In summary, the strategy (a model class) encapsulates a model, the ontology of
its parameters and the test of its pre- and post-conditions. It can be used either
directly as a strategy (in this case we call it “simple strategy”, where simple indicates
that does not use other strategies as part of its implementation), or it can be used as
a unit of composition. A composite strategy differs from a simple strategy because
it needs other (simple) strategies to provide its output(s). A sequence of calls might
be implemented inside a composite class. The list of inputs includes all the inputs
of all classes involved (except those which are matched internally). The list of
outputs includes all outputs produced by each strategy and the ones specific to the
composite class (if any). The list of parameters needed includes those of the classes
associated with and the ones (if any) defined in the composite class. When the value
of a parameter is set, if the parameter belongs to an associated class, it is set in that
class. The test of pre- and post-conditions (see following paragraph) makes use of
the methods available in each associated simple strategy class, plus the new tests
specified in the composite class. If a violation of pre- and post-conditions occurs in
one of the associated classes, the message informs the user not only about the violation
that has occurred, but also in what class it has occurred.

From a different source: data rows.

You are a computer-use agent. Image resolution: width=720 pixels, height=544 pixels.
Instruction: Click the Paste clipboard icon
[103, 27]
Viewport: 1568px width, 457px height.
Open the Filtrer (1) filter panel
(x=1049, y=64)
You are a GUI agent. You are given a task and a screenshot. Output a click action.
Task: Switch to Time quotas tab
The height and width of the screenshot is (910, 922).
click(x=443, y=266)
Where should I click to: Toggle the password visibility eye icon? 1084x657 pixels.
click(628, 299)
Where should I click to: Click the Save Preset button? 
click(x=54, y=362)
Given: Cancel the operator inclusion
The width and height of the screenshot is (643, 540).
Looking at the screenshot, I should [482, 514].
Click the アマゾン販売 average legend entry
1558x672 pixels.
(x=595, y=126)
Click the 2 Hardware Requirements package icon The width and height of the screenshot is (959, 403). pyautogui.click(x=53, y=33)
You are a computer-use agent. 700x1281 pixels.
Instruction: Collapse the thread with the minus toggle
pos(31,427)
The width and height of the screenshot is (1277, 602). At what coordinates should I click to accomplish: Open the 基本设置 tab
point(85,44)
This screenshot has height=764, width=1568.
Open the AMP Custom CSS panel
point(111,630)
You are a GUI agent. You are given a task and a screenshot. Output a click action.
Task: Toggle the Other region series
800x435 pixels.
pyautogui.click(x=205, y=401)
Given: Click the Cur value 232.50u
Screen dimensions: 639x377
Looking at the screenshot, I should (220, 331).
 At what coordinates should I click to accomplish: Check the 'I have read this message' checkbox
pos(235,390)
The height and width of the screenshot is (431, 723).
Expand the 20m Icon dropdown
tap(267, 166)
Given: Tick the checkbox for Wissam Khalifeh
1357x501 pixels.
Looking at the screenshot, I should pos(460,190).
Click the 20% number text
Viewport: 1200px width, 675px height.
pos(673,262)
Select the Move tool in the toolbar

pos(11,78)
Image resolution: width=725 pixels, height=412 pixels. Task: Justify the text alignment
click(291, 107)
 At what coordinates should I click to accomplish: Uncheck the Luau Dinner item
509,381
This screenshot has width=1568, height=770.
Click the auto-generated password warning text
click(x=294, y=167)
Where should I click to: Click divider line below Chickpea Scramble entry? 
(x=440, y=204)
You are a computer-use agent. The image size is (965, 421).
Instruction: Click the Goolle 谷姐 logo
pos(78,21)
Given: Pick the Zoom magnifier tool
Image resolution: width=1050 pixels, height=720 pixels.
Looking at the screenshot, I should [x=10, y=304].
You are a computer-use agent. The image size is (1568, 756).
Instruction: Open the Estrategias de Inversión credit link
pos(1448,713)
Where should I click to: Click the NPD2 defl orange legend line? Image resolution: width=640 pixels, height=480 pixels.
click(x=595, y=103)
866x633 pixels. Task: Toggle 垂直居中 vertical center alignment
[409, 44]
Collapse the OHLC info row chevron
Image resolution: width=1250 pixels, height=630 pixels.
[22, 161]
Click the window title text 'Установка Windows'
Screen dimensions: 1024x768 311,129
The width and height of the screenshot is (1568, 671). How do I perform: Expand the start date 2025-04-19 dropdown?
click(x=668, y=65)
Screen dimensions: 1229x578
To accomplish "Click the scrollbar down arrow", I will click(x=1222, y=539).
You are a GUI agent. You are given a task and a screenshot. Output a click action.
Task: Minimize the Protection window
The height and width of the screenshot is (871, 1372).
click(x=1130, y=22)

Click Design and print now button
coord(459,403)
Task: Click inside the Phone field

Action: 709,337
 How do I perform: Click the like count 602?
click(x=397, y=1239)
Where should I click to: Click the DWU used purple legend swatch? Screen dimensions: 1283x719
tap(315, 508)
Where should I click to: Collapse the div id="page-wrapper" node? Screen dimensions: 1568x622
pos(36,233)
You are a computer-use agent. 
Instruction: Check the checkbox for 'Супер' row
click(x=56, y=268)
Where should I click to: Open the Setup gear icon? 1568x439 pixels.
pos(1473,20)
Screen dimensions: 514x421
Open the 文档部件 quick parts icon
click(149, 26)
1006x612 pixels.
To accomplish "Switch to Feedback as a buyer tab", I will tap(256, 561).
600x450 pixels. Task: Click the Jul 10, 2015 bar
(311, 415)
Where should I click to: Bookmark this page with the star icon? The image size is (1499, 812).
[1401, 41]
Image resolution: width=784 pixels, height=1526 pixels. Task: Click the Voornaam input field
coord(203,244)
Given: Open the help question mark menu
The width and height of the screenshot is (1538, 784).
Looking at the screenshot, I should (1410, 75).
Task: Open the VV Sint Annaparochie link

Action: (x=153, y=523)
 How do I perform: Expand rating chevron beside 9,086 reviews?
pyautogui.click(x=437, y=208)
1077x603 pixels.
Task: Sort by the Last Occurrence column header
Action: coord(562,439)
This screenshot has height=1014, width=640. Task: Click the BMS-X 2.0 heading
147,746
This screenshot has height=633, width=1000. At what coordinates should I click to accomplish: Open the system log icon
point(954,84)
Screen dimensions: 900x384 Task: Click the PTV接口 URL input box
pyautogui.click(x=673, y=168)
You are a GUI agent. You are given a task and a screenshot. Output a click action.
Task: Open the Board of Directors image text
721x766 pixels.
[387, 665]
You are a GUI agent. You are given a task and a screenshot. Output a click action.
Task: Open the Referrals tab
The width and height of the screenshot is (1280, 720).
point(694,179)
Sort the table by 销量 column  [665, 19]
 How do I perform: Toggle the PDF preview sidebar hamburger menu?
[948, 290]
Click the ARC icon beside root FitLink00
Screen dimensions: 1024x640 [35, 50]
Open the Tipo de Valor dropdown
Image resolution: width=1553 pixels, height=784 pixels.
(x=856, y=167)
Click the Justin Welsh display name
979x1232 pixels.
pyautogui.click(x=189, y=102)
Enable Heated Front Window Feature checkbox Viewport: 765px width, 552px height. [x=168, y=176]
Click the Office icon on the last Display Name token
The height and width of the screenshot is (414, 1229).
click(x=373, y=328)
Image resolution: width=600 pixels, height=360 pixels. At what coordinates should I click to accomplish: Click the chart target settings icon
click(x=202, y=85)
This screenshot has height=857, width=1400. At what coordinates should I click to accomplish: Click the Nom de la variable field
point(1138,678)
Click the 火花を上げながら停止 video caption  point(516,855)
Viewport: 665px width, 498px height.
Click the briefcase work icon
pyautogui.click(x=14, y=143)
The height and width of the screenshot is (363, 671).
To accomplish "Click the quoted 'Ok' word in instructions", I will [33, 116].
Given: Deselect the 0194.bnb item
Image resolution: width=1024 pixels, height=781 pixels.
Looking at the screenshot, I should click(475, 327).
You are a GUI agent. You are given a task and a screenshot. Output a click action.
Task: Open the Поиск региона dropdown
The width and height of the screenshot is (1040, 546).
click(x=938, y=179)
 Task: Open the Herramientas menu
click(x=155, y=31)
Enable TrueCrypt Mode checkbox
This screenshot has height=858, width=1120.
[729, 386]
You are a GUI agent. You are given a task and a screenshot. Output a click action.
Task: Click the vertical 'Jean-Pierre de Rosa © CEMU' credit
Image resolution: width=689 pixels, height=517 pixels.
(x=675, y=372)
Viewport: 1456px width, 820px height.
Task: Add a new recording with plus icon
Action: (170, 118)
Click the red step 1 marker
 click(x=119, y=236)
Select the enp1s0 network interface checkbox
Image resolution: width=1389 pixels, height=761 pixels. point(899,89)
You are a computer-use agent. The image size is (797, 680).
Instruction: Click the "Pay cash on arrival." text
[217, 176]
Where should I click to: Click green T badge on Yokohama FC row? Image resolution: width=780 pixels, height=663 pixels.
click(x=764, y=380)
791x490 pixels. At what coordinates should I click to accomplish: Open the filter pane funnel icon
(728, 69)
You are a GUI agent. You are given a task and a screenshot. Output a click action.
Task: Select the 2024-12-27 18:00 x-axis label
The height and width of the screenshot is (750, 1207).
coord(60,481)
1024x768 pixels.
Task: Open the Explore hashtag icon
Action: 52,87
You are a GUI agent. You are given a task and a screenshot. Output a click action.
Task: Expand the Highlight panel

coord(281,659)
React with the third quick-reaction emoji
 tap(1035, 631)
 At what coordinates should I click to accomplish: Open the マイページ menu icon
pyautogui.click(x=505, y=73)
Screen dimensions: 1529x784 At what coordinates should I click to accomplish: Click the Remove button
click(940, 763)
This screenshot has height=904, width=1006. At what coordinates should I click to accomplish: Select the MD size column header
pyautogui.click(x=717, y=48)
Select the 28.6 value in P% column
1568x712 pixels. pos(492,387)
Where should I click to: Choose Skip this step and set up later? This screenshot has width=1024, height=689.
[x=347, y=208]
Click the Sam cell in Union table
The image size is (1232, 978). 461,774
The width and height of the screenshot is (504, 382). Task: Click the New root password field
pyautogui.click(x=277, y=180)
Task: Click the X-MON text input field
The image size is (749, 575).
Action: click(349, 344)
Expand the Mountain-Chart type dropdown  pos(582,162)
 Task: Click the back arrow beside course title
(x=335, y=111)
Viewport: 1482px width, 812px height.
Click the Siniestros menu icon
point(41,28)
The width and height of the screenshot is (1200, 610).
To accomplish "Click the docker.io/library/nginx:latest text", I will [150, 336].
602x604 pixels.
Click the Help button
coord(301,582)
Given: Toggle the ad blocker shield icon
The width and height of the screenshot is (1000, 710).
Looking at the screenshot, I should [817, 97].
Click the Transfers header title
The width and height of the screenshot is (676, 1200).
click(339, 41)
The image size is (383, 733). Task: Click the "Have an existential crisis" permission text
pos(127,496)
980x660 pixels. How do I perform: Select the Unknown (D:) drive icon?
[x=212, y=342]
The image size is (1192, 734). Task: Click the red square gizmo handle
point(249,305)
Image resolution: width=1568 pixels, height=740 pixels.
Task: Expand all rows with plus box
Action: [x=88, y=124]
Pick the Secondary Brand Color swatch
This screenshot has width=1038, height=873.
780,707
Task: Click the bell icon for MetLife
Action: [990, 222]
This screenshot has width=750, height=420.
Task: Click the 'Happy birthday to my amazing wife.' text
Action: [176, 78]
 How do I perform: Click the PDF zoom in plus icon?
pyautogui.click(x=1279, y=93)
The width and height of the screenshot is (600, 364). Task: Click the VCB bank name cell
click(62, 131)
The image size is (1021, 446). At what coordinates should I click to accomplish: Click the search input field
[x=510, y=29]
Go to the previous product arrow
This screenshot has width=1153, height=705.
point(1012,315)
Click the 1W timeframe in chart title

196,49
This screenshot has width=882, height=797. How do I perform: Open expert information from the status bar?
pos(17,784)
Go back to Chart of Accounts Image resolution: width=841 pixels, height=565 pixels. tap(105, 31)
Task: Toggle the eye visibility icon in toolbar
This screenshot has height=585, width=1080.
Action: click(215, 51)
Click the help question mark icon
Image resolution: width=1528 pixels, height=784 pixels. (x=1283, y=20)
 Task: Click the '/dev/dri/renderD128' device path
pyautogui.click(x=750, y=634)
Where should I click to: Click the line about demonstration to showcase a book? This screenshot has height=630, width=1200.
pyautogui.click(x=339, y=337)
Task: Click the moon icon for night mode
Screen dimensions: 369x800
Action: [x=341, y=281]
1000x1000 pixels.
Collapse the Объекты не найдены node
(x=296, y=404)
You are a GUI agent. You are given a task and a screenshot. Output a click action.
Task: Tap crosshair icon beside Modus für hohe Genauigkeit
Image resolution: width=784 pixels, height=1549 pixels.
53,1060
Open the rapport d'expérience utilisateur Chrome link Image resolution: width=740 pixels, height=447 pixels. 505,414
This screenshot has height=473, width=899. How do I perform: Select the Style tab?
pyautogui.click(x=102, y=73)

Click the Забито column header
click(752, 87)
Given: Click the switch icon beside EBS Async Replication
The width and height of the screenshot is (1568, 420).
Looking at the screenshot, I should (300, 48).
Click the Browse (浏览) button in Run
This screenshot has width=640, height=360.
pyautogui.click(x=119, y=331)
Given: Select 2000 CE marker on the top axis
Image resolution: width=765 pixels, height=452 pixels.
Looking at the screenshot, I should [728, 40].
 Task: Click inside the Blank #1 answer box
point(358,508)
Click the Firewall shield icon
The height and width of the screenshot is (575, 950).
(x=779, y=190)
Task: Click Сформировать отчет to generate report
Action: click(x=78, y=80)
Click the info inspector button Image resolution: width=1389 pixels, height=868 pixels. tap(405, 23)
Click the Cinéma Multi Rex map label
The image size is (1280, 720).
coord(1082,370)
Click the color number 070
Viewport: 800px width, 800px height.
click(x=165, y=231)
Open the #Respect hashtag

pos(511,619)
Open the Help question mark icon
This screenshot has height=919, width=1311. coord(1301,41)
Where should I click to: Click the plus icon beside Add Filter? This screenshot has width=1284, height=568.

Composite strategies do
not differ in their use compared to simple strategies.
A different type of composite strategy is the context strategy. Such classes
implement an internal model to select the appropriate strategy (either simple or
composite) based on the context , that is, on the inputs received at each call.
An example of a context strategy is the one which estimates reference evapotrans-
piration by the Penman-Monteith, Priestley-Taylor, or Hargreaves method depending
on the inputs available.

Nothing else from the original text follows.